Klingenthal: the origin of violin making in the Saxonian Vogtland region
In the early 1650s, the Hobe family from Hamburg settled in Klingenthal, a little town near the border between Saxony and Bohemia. Two generations prior, mining work had moved them from northern Germany to Kraslice (Graslitz) in what is now the Czech Republic, and now they wanted to escape the pressure of the re-Catholicisation which was spreading through the region after the Thirty Years' War. In nearby Unterklingenthal (now called Quittenbach), the family found a new home, where the father, Christoph Hobe, presumably worked as a foreman in the mines, as he had in Graslitz.
The Hobes and many other families felt welcome as “Bohemian exiles” in Saxony and found religious tolerance there, although it must be mentioned that the migrants paid a very high price in terms of taxes and obligations. The new settlers were a blessing to the remote Vogtland region, since they not only helped create communities such as Quittenbach, they also brought the art of violin making with them to Klingenthal, which went on to shape and sustain the region for centuries to come.

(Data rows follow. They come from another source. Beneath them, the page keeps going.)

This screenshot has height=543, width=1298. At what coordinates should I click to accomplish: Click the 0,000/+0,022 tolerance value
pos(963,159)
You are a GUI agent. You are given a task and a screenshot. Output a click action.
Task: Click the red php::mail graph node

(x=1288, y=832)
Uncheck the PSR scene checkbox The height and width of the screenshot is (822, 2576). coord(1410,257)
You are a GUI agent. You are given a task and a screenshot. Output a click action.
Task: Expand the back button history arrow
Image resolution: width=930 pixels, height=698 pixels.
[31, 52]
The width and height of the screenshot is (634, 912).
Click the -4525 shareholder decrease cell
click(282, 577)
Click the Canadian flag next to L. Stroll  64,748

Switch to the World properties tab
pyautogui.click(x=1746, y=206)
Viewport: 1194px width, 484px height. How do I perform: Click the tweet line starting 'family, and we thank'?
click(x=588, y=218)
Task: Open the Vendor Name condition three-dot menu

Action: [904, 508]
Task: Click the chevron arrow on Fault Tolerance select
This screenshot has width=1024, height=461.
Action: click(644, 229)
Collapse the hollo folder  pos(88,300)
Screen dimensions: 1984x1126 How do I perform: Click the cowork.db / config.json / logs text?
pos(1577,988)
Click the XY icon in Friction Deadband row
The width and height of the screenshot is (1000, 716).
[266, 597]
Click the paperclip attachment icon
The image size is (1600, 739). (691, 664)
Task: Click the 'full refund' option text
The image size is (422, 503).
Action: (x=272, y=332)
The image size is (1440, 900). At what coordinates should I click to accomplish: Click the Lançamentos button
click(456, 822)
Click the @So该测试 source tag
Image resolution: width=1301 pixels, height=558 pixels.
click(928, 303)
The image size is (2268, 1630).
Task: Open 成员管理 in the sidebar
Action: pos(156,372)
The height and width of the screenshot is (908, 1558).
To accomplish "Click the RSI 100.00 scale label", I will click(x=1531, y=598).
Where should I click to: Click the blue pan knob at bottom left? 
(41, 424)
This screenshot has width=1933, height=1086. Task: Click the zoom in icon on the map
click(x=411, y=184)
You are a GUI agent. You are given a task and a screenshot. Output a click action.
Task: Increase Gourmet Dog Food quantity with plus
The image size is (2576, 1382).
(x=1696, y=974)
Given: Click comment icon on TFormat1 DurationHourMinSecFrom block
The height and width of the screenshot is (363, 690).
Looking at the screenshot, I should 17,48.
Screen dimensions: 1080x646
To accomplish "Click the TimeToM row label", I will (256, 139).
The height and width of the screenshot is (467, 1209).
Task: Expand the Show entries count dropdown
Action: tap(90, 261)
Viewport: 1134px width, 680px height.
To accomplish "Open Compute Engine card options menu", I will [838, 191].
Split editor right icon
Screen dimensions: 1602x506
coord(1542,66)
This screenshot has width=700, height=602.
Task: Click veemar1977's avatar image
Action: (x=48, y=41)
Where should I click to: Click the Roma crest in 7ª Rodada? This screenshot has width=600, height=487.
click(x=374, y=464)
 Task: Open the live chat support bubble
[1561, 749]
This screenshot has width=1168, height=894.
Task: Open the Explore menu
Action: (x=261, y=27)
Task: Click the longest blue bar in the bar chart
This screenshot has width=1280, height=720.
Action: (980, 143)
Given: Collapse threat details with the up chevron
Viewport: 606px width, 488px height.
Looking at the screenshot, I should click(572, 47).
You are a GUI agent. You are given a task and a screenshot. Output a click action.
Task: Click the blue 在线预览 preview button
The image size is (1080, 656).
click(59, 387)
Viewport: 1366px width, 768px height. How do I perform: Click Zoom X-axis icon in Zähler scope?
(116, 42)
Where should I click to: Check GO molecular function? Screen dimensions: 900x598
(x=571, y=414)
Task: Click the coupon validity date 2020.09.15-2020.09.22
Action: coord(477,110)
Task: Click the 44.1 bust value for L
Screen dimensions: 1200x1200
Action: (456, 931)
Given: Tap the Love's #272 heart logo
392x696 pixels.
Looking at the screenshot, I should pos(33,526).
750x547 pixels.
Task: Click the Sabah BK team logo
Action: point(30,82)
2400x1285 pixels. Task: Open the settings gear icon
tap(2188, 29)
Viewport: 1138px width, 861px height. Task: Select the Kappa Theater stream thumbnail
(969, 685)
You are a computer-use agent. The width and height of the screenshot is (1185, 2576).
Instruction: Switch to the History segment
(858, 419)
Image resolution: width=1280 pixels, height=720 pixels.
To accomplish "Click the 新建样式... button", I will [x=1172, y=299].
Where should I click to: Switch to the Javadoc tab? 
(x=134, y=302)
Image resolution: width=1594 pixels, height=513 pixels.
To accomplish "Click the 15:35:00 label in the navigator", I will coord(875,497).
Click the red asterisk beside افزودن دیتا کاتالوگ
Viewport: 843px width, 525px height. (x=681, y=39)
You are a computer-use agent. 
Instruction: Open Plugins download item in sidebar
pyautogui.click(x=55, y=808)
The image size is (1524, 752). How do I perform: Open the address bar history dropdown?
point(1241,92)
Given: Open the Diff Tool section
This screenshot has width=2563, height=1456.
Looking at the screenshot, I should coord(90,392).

The first confirmed date in the history of Klingenthal violin making is 8 October 1669, when Johann Hertwig Graf von Nostiz confirmed that the Graslitz violin makers' guild had been established. The founding members included “Caspar Hob<” from Klingenthal, Christoph Hobe's son, who also ranked among the founders of the Markneukirchen guild under the name of “Caspar Hopf” on 6 March 1677. He is probably the first Klingenthal violin maker, and despite the fact that little is known about where he learned his art, a great deal is known about his defining style which made the Hopf school the epitome of the Klingenthal violin.